## Start The input
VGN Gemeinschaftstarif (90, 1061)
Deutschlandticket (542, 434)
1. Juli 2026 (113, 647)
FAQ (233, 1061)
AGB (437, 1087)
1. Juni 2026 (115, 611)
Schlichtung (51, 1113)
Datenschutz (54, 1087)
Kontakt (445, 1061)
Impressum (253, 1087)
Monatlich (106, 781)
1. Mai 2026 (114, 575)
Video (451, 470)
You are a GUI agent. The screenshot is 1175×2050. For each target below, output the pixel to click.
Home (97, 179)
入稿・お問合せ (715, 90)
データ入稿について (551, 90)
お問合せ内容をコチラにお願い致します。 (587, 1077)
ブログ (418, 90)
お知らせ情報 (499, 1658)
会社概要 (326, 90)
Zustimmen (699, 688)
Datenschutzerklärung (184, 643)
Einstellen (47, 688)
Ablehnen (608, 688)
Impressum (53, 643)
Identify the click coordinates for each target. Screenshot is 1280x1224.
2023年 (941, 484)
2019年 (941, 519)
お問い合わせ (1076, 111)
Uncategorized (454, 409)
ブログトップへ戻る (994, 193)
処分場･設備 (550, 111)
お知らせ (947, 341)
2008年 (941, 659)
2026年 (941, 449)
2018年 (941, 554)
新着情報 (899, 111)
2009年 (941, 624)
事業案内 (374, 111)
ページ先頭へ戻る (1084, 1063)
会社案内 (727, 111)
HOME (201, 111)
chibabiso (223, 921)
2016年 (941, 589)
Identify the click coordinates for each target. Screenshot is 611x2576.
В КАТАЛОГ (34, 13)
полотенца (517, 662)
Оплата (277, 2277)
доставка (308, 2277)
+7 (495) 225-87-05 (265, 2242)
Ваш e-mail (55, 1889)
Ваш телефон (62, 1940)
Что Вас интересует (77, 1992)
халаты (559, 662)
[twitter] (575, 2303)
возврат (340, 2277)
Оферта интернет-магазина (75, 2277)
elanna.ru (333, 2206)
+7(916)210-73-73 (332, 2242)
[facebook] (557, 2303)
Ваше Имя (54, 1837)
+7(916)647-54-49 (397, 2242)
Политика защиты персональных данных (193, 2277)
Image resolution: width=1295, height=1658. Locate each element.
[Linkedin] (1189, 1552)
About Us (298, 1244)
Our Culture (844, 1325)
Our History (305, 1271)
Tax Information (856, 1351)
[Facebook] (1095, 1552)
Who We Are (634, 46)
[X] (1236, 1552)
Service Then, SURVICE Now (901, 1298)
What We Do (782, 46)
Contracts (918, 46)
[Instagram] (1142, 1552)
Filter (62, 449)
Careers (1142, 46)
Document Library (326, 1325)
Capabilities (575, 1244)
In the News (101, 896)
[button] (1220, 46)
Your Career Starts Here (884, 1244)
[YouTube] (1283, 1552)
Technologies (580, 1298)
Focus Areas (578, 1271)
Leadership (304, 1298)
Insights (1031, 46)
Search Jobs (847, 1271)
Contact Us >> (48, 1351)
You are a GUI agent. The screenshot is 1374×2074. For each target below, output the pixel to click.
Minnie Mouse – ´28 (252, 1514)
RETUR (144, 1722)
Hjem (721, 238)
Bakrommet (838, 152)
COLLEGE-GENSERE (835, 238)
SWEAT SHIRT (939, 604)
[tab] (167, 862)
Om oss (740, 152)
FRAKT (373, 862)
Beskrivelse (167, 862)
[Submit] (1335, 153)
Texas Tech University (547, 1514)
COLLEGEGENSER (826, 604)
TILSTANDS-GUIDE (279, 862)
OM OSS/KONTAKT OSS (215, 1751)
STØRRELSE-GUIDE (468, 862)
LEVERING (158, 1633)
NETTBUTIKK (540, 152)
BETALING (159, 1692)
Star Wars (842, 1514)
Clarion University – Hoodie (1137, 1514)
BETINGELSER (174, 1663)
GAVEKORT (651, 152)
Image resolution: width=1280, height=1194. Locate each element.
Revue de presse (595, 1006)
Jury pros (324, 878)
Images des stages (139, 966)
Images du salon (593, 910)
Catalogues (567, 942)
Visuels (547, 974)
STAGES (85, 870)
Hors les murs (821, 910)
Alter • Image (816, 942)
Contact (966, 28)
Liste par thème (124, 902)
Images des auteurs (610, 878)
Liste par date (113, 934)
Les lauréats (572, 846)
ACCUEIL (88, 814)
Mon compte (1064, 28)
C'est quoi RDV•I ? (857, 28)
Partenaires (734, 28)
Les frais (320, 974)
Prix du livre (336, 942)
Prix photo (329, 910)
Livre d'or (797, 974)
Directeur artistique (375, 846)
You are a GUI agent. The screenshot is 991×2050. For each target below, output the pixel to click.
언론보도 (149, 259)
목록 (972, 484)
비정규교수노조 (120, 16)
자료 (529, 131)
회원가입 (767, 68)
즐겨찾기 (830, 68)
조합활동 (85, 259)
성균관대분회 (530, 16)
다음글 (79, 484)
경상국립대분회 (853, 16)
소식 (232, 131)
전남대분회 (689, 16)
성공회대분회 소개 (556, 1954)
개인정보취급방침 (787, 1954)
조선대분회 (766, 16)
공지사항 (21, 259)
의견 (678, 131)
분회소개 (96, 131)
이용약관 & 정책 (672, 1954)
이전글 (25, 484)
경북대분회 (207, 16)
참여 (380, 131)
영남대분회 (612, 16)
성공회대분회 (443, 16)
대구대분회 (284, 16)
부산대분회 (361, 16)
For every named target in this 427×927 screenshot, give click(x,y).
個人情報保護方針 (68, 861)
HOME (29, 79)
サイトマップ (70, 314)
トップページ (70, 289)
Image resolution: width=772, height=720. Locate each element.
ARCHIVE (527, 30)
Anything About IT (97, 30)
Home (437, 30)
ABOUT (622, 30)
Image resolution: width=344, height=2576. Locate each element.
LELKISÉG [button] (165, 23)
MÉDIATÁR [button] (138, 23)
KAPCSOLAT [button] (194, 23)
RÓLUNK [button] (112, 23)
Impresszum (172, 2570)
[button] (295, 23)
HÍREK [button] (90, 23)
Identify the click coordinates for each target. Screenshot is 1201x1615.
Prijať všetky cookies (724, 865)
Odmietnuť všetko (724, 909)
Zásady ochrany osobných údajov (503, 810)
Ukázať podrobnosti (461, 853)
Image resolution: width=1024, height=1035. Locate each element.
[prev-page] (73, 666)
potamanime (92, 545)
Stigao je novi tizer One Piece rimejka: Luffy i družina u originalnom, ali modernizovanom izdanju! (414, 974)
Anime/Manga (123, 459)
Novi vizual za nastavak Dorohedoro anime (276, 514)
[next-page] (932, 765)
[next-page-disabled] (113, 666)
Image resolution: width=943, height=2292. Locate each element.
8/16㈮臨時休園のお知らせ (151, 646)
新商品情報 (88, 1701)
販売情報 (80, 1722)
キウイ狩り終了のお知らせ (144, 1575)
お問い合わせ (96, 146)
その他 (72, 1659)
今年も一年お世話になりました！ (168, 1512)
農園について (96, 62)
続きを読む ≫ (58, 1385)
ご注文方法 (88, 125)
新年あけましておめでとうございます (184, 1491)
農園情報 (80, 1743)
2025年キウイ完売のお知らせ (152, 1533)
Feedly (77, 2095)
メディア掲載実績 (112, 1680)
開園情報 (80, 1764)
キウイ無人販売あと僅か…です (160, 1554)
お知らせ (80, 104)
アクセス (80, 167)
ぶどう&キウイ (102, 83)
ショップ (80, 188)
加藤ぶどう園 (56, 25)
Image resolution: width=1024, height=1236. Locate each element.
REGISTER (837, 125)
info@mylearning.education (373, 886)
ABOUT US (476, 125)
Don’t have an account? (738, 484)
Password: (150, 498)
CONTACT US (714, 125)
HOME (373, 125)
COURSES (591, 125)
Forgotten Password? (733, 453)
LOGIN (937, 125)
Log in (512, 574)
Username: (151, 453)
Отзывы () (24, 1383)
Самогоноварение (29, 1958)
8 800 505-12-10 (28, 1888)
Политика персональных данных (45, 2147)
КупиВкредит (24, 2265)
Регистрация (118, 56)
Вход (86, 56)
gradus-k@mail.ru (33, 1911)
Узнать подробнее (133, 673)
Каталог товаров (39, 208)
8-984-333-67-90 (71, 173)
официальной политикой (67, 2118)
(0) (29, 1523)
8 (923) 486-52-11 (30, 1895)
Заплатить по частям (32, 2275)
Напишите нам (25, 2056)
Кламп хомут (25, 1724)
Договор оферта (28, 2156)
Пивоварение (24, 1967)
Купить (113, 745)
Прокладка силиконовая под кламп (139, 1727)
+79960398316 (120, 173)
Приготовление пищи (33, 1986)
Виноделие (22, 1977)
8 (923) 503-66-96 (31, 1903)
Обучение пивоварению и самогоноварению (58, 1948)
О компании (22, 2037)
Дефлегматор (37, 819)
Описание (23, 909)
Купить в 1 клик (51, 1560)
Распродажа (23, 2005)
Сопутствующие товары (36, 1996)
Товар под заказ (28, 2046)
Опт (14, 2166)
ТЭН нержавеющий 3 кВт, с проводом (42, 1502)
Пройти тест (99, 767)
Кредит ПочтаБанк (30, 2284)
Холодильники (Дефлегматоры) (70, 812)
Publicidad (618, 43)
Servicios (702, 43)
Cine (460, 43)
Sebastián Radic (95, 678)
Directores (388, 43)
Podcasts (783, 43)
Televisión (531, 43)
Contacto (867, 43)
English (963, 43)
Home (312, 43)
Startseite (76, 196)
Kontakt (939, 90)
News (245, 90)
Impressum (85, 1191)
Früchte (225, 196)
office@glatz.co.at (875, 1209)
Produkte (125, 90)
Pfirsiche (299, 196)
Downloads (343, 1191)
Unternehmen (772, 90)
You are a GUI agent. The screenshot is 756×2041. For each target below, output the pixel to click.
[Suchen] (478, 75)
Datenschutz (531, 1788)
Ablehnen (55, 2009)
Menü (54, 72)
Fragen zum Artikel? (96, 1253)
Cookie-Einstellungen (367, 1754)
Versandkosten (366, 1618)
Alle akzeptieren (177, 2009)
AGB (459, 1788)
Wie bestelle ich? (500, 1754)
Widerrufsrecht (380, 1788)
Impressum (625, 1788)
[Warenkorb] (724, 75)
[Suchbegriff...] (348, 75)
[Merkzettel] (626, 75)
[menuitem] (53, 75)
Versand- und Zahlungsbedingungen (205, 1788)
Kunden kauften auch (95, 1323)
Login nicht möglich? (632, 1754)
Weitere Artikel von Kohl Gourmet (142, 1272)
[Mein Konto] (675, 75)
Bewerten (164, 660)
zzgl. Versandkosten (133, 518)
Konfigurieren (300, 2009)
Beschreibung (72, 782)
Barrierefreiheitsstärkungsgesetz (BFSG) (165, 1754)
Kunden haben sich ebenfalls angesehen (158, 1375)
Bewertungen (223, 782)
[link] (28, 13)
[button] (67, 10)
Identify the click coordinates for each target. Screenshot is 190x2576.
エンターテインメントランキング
## End The input
Rewrite the part of the material above that opens with the line containing "Widerrufsrecht (380, 1788)" and closes with the line containing "Konfigurieren (300, 2009)" as a numbered list. Include both of those lines and leave out any blank lines.

* Response to the task *
1. Widerrufsrecht (380, 1788)
2. Impressum (625, 1788)
3. [Warenkorb] (724, 75)
4. [Suchbegriff...] (348, 75)
5. [Merkzettel] (626, 75)
6. [menuitem] (53, 75)
7. Versand- und Zahlungsbedingungen (205, 1788)
8. Kunden kauften auch (95, 1323)
9. Login nicht möglich? (632, 1754)
10. Weitere Artikel von Kohl Gourmet (142, 1272)
11. [Mein Konto] (675, 75)
12. Bewerten (164, 660)
13. zzgl. Versandkosten (133, 518)
14. Konfigurieren (300, 2009)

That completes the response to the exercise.